Quando Gavin Friday canta “these lies do more than kill… I want to live”, este “live” não rima com o verso anterior que termina em “lie”. Gavin corre num carrossel mágico ao som de um realejo partido, entre amores perdidos e declamados à maneira de Momus e uma luxúria instrumental que recorda aquela, não menos decadente, dos Associates. Em “Falling off the edge of the world” e “Melancholy baby” evoca-se, respectivamente, a América carregada de símbolos que a transformam em cinema, e o amor sem esperança, que a noite escurece e embala.
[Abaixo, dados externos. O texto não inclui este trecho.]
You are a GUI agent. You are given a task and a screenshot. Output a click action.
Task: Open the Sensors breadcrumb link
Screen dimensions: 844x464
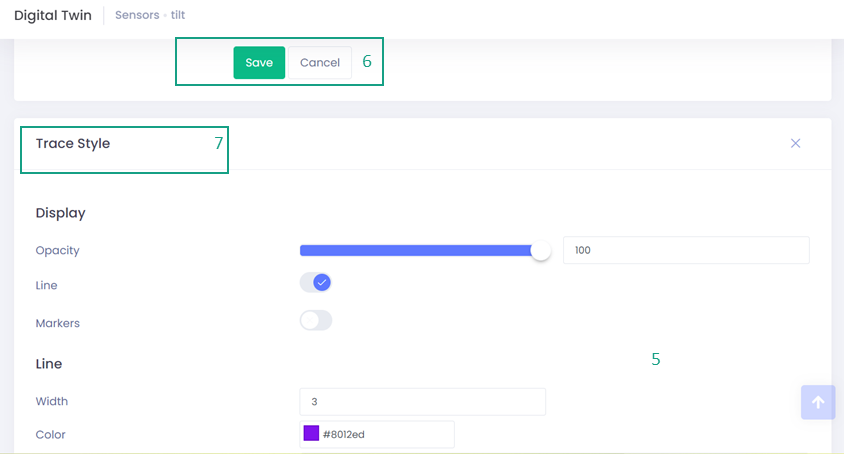click(136, 16)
À maneira de Tom Waits a quem Gavin Friday parece ter pedido emprestado os óculos escuros e a garrafa de “bourbon”. Ouça-se o registo rouco e grave da voz, a lassidão estilizada, a musicalidade de versos como “Come a change of weather, comes a change of heart, who will knlow when the raisn will start”, tão próximas das luzes nocturnas, das estradas e dos bares de “Blue Valentine”.
“Adam ‘n’ Eve” lida afinal com as heresias habituais deste “pierrot” louco. “A igreja do amor é lei e desordem, onde os corações impostores podem ajoelhar e rezar”, canta Gavin Friday em “Where in the world”. Verdade ou mentira, o último e obsessivo tema tem por título “Eden”. O paraíso perdido ou reencontrado? (7)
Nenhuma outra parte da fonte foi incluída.